There’s a bug in all by the most recent versions of the Android operating system that can theoretically allow attackers to take over the device simply by viewing a web page or downloading a media file. It’s actually in the Stagefright library, and was the talk of Black Hat last August. Then it was considered hard to exploit, but security researcher Hanan Be’er at North-Bit in Israel has now published a paper proving it’s very dangerous.
Stagefright is the name of the media processing library found in all versions of Android you’re likely to find. It opens and reads any media downloaded to the device. With a specially crafted file you can cause it to crash when it does this; you don’t have to even play the file. However, it has been difficult to make use of this fact to “break out” and do anything more nasty.
Since Android 5.0, a system called Address Space Layout Randomisation (ASLR) has been in use.
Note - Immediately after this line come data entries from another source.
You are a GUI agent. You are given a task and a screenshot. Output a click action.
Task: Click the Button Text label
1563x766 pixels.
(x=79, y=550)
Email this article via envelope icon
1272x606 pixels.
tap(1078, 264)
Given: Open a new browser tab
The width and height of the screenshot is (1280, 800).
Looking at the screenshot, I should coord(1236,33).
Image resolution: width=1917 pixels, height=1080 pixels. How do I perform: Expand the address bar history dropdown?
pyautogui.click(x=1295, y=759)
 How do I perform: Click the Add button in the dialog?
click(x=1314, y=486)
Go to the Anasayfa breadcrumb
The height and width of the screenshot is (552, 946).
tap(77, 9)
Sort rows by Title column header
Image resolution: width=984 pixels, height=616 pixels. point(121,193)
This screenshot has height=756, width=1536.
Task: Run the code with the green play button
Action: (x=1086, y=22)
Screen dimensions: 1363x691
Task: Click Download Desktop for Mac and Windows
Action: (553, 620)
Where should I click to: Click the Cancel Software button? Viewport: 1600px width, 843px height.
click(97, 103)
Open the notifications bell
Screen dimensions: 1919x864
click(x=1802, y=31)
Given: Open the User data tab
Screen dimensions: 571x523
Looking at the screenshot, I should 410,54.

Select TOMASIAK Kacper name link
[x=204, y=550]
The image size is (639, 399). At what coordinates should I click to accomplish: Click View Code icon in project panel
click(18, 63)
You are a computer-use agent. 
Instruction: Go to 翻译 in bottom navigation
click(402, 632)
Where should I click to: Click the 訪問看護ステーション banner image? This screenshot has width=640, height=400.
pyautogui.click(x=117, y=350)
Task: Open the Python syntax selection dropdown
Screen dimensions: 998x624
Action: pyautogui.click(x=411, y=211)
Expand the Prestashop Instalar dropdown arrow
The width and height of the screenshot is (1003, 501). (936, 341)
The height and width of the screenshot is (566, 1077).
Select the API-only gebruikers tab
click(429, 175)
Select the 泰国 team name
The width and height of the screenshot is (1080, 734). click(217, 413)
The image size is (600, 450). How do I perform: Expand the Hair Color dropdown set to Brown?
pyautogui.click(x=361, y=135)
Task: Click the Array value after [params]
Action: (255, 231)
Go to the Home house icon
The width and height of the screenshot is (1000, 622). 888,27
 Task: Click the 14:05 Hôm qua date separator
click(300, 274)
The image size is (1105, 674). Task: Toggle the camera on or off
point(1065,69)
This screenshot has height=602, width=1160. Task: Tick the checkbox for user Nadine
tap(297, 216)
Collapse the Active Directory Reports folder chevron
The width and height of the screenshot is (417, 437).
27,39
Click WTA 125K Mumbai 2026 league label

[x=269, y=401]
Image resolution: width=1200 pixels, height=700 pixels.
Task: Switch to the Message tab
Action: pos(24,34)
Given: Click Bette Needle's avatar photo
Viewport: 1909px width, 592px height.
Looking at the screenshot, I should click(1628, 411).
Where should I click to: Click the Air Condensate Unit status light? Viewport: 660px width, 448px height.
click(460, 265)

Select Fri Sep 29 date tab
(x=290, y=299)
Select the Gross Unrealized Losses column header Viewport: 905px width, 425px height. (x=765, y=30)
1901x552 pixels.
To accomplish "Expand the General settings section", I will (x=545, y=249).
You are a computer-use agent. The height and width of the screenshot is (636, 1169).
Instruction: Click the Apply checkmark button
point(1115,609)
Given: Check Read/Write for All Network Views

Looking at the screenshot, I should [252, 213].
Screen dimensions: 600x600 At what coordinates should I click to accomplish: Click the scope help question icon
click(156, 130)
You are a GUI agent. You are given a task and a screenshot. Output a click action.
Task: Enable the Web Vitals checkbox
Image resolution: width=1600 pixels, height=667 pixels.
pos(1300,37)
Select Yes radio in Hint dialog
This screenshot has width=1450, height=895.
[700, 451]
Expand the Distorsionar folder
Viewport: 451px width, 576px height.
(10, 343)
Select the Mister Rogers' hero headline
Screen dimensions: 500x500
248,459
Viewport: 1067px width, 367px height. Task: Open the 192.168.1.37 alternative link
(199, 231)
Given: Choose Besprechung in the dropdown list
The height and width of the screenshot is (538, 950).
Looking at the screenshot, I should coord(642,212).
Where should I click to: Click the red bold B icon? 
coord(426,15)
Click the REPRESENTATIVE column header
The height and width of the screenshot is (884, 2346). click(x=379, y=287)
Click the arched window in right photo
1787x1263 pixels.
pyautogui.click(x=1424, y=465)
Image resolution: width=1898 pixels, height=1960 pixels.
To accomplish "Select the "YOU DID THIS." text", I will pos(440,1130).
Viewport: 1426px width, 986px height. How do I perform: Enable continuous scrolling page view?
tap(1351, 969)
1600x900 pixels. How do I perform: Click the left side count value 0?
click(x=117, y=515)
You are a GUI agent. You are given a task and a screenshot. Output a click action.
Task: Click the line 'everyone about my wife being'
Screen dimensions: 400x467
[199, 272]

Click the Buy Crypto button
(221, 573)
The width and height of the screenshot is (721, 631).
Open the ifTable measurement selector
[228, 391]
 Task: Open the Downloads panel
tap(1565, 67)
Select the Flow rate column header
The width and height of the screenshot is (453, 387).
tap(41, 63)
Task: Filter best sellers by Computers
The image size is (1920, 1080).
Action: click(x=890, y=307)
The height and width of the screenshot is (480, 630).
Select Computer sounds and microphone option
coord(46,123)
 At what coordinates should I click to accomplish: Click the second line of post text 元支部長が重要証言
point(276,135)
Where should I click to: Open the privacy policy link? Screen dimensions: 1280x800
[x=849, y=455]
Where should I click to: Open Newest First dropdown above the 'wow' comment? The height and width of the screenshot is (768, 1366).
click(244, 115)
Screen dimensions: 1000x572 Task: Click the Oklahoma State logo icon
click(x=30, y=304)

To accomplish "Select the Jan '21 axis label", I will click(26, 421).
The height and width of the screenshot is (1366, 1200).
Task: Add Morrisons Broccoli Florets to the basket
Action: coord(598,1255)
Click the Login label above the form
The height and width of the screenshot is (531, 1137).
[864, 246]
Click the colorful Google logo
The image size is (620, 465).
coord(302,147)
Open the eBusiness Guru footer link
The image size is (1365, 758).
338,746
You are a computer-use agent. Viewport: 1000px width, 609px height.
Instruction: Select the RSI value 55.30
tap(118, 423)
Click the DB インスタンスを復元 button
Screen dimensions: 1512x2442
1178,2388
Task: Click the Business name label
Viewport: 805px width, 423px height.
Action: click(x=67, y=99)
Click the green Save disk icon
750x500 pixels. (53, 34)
Basically the memory space is shuffled randomly so malicious code doesn’t know where anything else is, making attacks more difficult. This made exploiting Stagefright’s flaws a lot harder. The fact that the problem exists on Android 2.2 to 4.x, which doesn’t do ASLR, has been the subject of much complacency. Google has released fixes for the bug, known as CVE-2015-3864, but by no means have all the Android devices been updated. I guess that the vast majority have not, including the recent ones using Android 5.x. The infrastructure for updating Android simply doesn’t exist. Apple’s devices are very exploitable, but at least they have a mechanism for updating them.
How worried should we be? I’d say we should be very worried. Unless your device manufacturer and/or mobile network rolls out the patch, I can’t see any mitigation.